Training Sessions >>  Data-Driven Maintenance Operations


Data-Driven Maintenance Operations

Training Session Description

Richard G. Lamb, PE, CPA, ICBB;

A “data-driven” maintenance operation is defined as one that harnesses its CMMS data to augment the experience and judgement of operatives, managers, analysts and engineers as they plan, organize, conduct and control the network of processes that decide their plant’s maximal uptime, stay abreast of its site and facility deterioration, and match its maintenance capacity to those ends.

Should a maintenance organization set out to bring itself to be data-driven, it will find itself rethinking its maintenance management processes. The reason is in the adage, “When we change the way we look at things, the things we look at change.” When we rethink maintenance management through the lens of what data and analytics allow us to do, new processes take form and standing processes take new form.

The training session, as a case, works top-down through the steps to rethink the management processes of a maintenance operation through the lens of what data and analytics make possible. At the top is to establish how the firm, through the plant, competes and wins in its industry and how the competition is scored financially. Next, is to establish a proxy to the top measure of competitiveness by which the maintenance operation would be measured in the same financial terms as the grand score. In turn, is to establish the set of operational scenarios that would constitute maintenance performance at the pinnacle of the proxy. These constitute the North Star to the maintenance operation. In turn, is to establish and chart the structure of maintenance management processes that are required for the plant to be able to operate at the pinnacle.

As presented, the session will be interactive. Attendees will find themselves offering ideas to the case flowcharts as their perspectives of data-drivenness mixes with their personal experiences and the ongoing challenges of their roles.


The agenda is as follows:


  • Purpose of the training session.
  • Competitive North Star for maintenance.
  • Structure of North-Star maintenance processes.
  • Description of the North-Star processes. 
    • Mandatory practice and process.
    • Workload and service interval processes.
    • Maintenance capacity processes.
    • Recountive insight processes.

Session Length

Three options decide session length.

  • If session is to be a lecture and discussion: Four hours.
  • If the session is to be extended to be a workshop to refine a plant’s maintenance operation with the processes of the session as the starting basic design: two to five days.
  • If the session is to be extended to refine an operation other than maintenance: four to seven days.

Who Should Attend

The following role holders to the subject process should attend:

  • Managers: To know what to ask for of their operations, managers must know what is possible with its operational data, as well as, be able to assess how well their operation’s role holders are working with data.
  • Operatives, analysts and engineers: Those whose roles in operational processes involve working with operating systems and Excel. They will need the skills to remain relevant into the future and are in the best position to have immediate ideas to improve the effectiveness and efficiency of the tasks they are responsible for. Furthermore, these people can be looked upon to subsequently train others in the methods of the session.
  • Others: The subject is relevant to everyone’s future. Accordingly, anyone will find ramifications for their own and their organization’s future.

Course Materials

The attendees will receive an electronic copy of the session slides.

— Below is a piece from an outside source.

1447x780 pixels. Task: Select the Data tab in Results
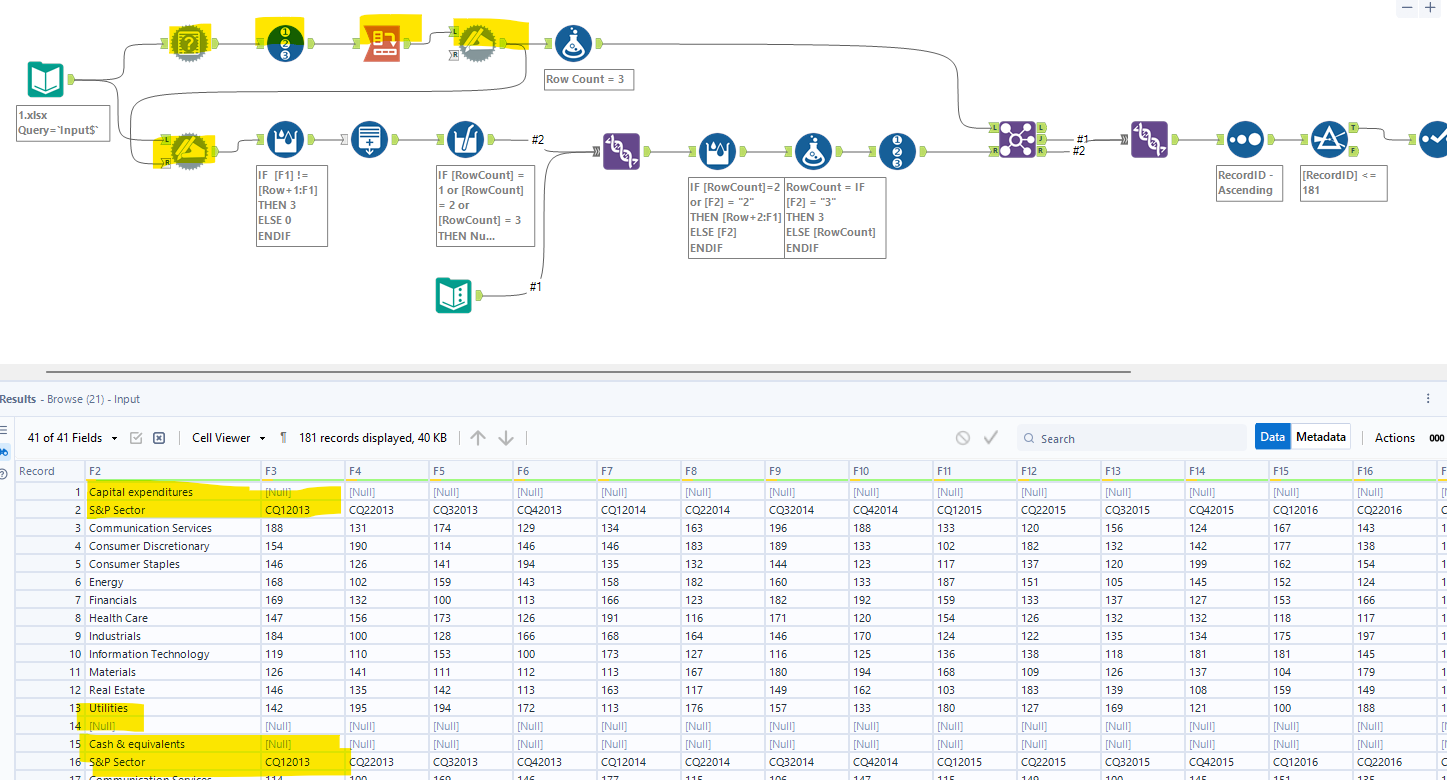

In the slides there will be considerable references (some immediately called up by link) to deeper explanatory papers and texts they will use as guidance upon becoming hands-on in methodologies.



In 2003 Richard Lamb was called upon to build a dual-dimensional budget and variance control system for a refinery’s maintenance operation (see papers on webpage “Cost Control and Finance”). While struggling to get at the historical data captured in the CMMS he needed to determine the workload and resources necessary to maintain the refinery, he discovered that he could readily reach into the refinery’s CMMS for its data and join them in super tables. Since then the Richard has made the discovery as a standard to his work for operational excellence. Along the way he has observed how few people know the easy, exciting skills of extracting and joining data into super tables that otherwise do not, cannot and will never exist in their systems.

In 2014, the instructor began to sense that software—one being free to all—was emerging to not just pass data through to facts but also pass data through analytics and gain insight we could not have before. The sense of something new kicked off what became an intense five-year quest to determine and frame what was newly possible so that it could flow as something tangible into the mainstream of operational excellence.

The result was to discover that bar of what is operational excellence had been raised by the readily obtainable ability to be data-driven. This has greatly strengthened his acumen of almost 40 years as an adviser in business strategy, finance and operations, including almost 30 years with maintenance and reliability, and preceded by 6 years as a manager of complex civil engineering projects. This has also pushed Richard to become an activist to help others recognize and move into what can be new age for their career and, as they do, being hugely consequential for their firms and industries.

Richard is a Registered Professional Engineer and Certified Public Accountant. He has published two books presenting new ideas for reliability and maintenance management framed in business strategy: Availability Engineering and Management for Manufacturing Plant Performance, and Maintenance Reinvented for Business Performance. He has a BSCE, BBA and MBA from the University of Houston and a graduate-level Applied Statistics Certificate from the Texas A&M University.